#### 阅读文本
关于exists代替in
exists对外表用loop逐条查询,每次查询都会查看exists的条件语句,当exists里的条件语句能够返回记录行时(无论记录行是的多少,只要能返回),条件就为真,返回当前loop到的这条记录,反之如果exists里的条件语句不能返回记录行,则当前loop到的这条记录被丢弃,exists的条件就像一个bool条件,当能返回结果集则为true,不能返回结果集则为false。
假设现在有如下两条SQL语句:
select * from A where exists (select * from B where B.id = A.id);
select * from A where A.id in (select id from B);
查询1可以转化以下伪代码,便于理解:
j = 0;
for (i = 0; i < count(A); i++) {
a = get_record(A, i); // 从A表逐条获取记录
if (B.id == a.id) // 如果子条件成立
result[j++] = a;
}
return result;
大概就是这么个意思,其实可以看到,查询1主要是用到了B表的索引,A表如何对查询的效率影响不大。
假设B表的所有id为1,2,3,查询2可以转换为:
select * from A where A.id = 1 or A.id = 2 or A.id = 3;
这个好理解了,这里主要是用到了A的索引,B表如何对查询影响不大。
如果查询的两个表大小相当,那么用in和exists差别不大。
如果两个表中一个较小,一个是大表,则子查询表大的用exists,子查询表小的用in。
########
练习题目
请逐字抄录上文关于exists与in用法的说明中的一段，以“关于exists代替in”开头，以“能返回结果集则为false。”结尾。
#### 给定材料
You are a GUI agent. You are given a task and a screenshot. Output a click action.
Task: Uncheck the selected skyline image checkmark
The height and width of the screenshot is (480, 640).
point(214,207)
########
参考答案
关于exists代替in
exists对外表用loop逐条查询,每次查询都会查看exists的条件语句,当exists里的条件语句能够返回记录行时(无论记录行是的多少,只要能返回),条件就为真,返回当前loop到的这条记录,反之如果exists里的条件语句不能返回记录行,则当前loop到的这条记录被丢弃,exists的条件就像一个bool条件,当能返回结果集则为true,不能返回结果集则为false。